▶ [Work required] The answer must be an exact transcription of all the records below.

▶

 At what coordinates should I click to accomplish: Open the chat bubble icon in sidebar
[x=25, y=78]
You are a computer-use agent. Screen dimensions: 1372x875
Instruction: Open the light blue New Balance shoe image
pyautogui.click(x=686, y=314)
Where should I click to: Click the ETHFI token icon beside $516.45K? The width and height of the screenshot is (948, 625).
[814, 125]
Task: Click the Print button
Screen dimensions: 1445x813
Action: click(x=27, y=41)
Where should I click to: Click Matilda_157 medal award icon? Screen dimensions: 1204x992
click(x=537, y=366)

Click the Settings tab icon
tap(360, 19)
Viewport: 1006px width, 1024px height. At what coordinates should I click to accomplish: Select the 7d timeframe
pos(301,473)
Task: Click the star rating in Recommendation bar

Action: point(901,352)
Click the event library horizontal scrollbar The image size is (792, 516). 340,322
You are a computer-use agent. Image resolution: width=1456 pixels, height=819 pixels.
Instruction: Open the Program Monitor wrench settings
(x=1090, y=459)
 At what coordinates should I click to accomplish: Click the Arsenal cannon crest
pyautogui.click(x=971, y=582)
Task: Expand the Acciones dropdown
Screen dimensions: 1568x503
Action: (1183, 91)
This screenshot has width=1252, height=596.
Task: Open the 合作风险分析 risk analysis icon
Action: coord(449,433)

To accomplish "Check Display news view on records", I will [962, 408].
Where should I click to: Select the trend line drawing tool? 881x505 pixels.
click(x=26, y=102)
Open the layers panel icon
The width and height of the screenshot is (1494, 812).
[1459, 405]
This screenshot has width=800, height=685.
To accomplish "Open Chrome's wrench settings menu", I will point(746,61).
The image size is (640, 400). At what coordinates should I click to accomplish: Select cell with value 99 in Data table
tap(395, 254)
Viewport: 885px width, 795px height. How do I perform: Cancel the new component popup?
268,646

◀

▶ [Answer to this problem]
 At what coordinates should I click to accomplish: Open the chat bubble icon in sidebar
[x=25, y=78]
You are a computer-use agent. Screen dimensions: 1372x875
Instruction: Open the light blue New Balance shoe image
pyautogui.click(x=686, y=314)
Where should I click to: Click the ETHFI token icon beside $516.45K? The width and height of the screenshot is (948, 625).
[814, 125]
Task: Click the Print button
Screen dimensions: 1445x813
Action: click(x=27, y=41)
Where should I click to: Click Matilda_157 medal award icon? Screen dimensions: 1204x992
click(x=537, y=366)

Click the Settings tab icon
tap(360, 19)
Viewport: 1006px width, 1024px height. At what coordinates should I click to accomplish: Select the 7d timeframe
pos(301,473)
Task: Click the star rating in Recommendation bar

Action: point(901,352)
Click the event library horizontal scrollbar The image size is (792, 516). 340,322
You are a computer-use agent. Image resolution: width=1456 pixels, height=819 pixels.
Instruction: Open the Program Monitor wrench settings
(x=1090, y=459)
 At what coordinates should I click to accomplish: Click the Arsenal cannon crest
pyautogui.click(x=971, y=582)
Task: Expand the Acciones dropdown
Screen dimensions: 1568x503
Action: (1183, 91)
This screenshot has width=1252, height=596.
Task: Open the 合作风险分析 risk analysis icon
Action: coord(449,433)

To accomplish "Check Display news view on records", I will [962, 408].
Where should I click to: Select the trend line drawing tool? 881x505 pixels.
click(x=26, y=102)
Open the layers panel icon
The width and height of the screenshot is (1494, 812).
[1459, 405]
This screenshot has width=800, height=685.
To accomplish "Open Chrome's wrench settings menu", I will point(746,61).
The image size is (640, 400). At what coordinates should I click to accomplish: Select cell with value 99 in Data table
tap(395, 254)
Viewport: 885px width, 795px height. How do I perform: Cancel the new component popup?
268,646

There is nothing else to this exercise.